The music industry is facing an interesting conundrum. Vinyl records are slowly making a comeback and purchases are on the rise as CD and digital sales are concomitantly falling.
Vinyl sales, while both still a fraction of their historic high in the 70s-80s and dwarfed by CD and iTunes digital music purchases grew from near-zero levels in 2004 to a comparatively staggering 1,902,000 sales in 2014.
Vinyl sales are projected to increase in the coming years as some market commentators predict the “death” of CDs and digital music purchases.

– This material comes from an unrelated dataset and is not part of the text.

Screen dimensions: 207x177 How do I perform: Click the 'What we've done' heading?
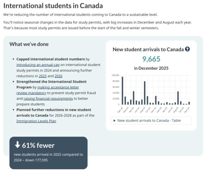29,44
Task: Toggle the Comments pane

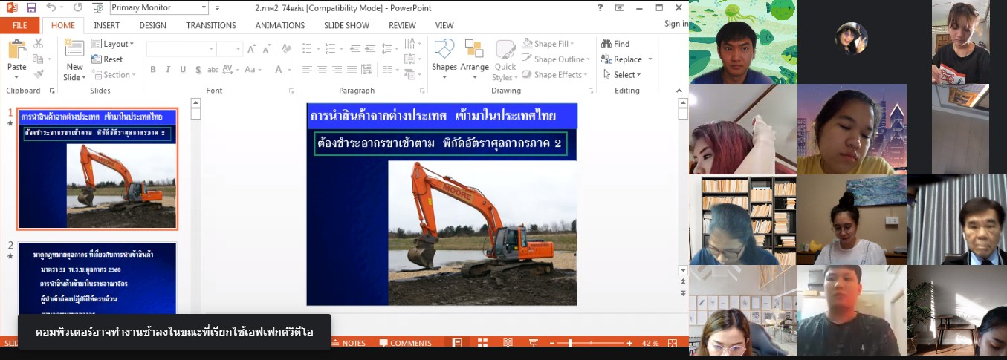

While the diminishing sales of CDs and digital music purchases may be slightly over exaggerated and the switch to vinyl records can be chalked up to cultural changes in personal taste, innovation in the music industry to combat music piracy is not hyperbole.
Music piracy was virtually unheard of before the invention of the MP3 file format.
MP3s, which significantly changed the music industry by breaking up album songs into purchasable singles, ushered in the age of music piracy because of the nature of the technology.
Politicians were lobbied hard by organizations such as the Recording Industry Association of America, the plaintiff for most lawsuits against music piracy in the United States, to introduce stricter laws over copyright infringement.
Potential legislation to curb music piracy through broadening criminal law concerning copyright violation, such as the Stop Online Piracy Act (SOPA), was vehemently opposed by prominent organizations like Google, Facebook, Twitter, Reddit and Wikipedia.
A Backlash from these organizations and constituents caused the bill to be shelved in July 2011.
Six months after the defeat of SOPA, Spotify launched its U.S. service in January 2012. Spotify, a Swedish music streaming company, has been profitable because it offers the dual services of Spotify Free, where customers can listen to virtually any piece of music for free but have to listen to advertisements, and Spotify Premium, where subscribers pay for the benefit of no commercials.
Spotify’s success is a curious outlier because companies that have shared “free” music in the past, such as Napster, LimeWire and Kazaa, have been decimated by high-profile copyright infringement lawsuits.
Spotify is legally not a music pirate because the artists are compensated (albeit at a historically smaller rate compared to vinyl times) through advertising and premium subscription revenues.
Music piracy is on the decline because of innovations in the music industry such as Spotify in lieu of formal legislation aimed at addressing the crisis.
Financial institutions have faced a crisis more tangible than the music industry’s, namely the 2007-2008 global financial crisis.
If the invention of MP3s was the driving force behind calls for legislation to combat the music industry crisis, loose regulation of synthetic investments and subsequent loose lending policies were cited as the trigger for the financial crisis.
The goal of the Dodd-Frank Act, passed in 2010, was to better regulate financial markets in the hope that a similar financial crisis could be avoided in the future.
Similar to SOPA, the Dodd-Frank Act has not been without its share of controversy and criticism.
Complying with the regulations set forth in the behemoth 848 page Act has been a burdensome and costly activity for most financial firms.
Smaller community banks are feeling the burden most – already struggling since the early 1980s – as they lack the resources and capital for digesting the mountains of compliance tasks and obligations.
Detractors say the Volcker Rule, which limits bank ownership of hedge funds and the amount of speculative assets they engage in, is counterproductively creating more inefficiency in the market and fueling more shadow banking.
More information on derivative markets has become available but it is still unclear how useful the information actually is.
The effects of the Dodd-Frank Act may be too early to tell but what is apparent is that there has been pushback from advisors and other participants within the financial industry over the new legislation.
The crisis of 2008 taught policy makers that the financial sector clearly needed better regulation.
But does the Dodd-Frank act solve that problem? If the detractors are right, Dodd-Frank is a worthwhile but ultimately meager attempt at resolving a problem that still exists in the financial sector.
Market innovation to combat the crisis, previously seen in the music industry, may be a solution for financial markets.
Although, while vinyl may be making a return in the music industry, the future in the investment arena is more likely to be driven by tech innovation, through developments such as robo-advice and smart beta, rather than a return of things past such as insurance salesmen going door-to-door and selling commission laden products to unsuspecting families!